1. Field of the Invention
The present invention relates to rotating control devices used when drilling wells and methods for use of these rotating control devices.
2. Description of the Related Art
Rotating control devices (RCDs) have been used for many years in the drilling industry for drilling wells. An internal sealing element fixed with an internal member of the RCD seals around the outside diameter of a tubular and rotates with the tubular. The tubular may be slidingly run through the RCD as the tubular rotates or when the tubular, such as a drill string, casing or coil tubing is not rotating. Examples of some proposed RCDs are shown in U.S. Pat. Nos. 5,213,158; 5,647,444 and 5,662,181. The internal sealing element may be passive or active. Passive sealing elements, such as stripper rubber sealing elements, can be fabricated with a desired stretch-fit. The wellbore pressure in the annulus acts on the cone shaped stripper rubber sealing elements with vector forces that augment a closing force of the stripper rubber sealing elements around the tubular. An example of a proposed stripper rubber sealing element is shown in U.S. Pat. No. 5,901,964. RCDs have been proposed with a single stripper rubber sealing element, as in U.S. Pat.
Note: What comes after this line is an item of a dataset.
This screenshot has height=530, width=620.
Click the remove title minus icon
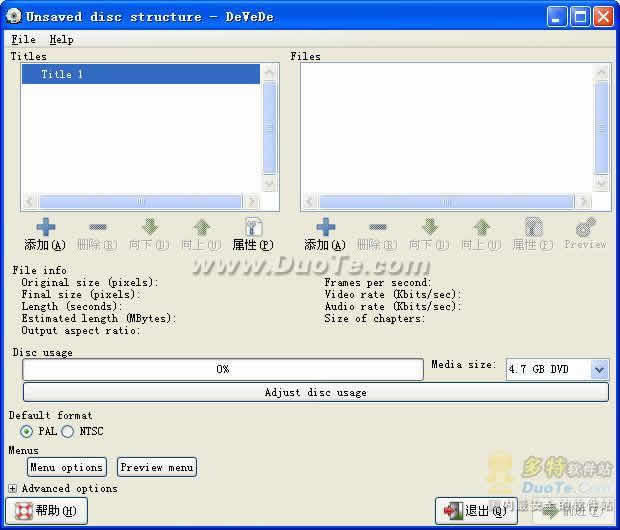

Nos. 4,500,094 and 6,547,002; and Pub. No. US 2007/0163784, and with dual stripper rubber sealing elements, as in the '158 patent, '444 patent and the '181 patent, and U.S. Pat. No. 7,448,454. U.S. Pat. No. 6,230,824 proposes two opposed stripper rubber sealing elements, the lower sealing element positioned in an axially downward, and the upper sealing element positioned in an axially upward (see FIGS. 4B and 4C of '824 patent).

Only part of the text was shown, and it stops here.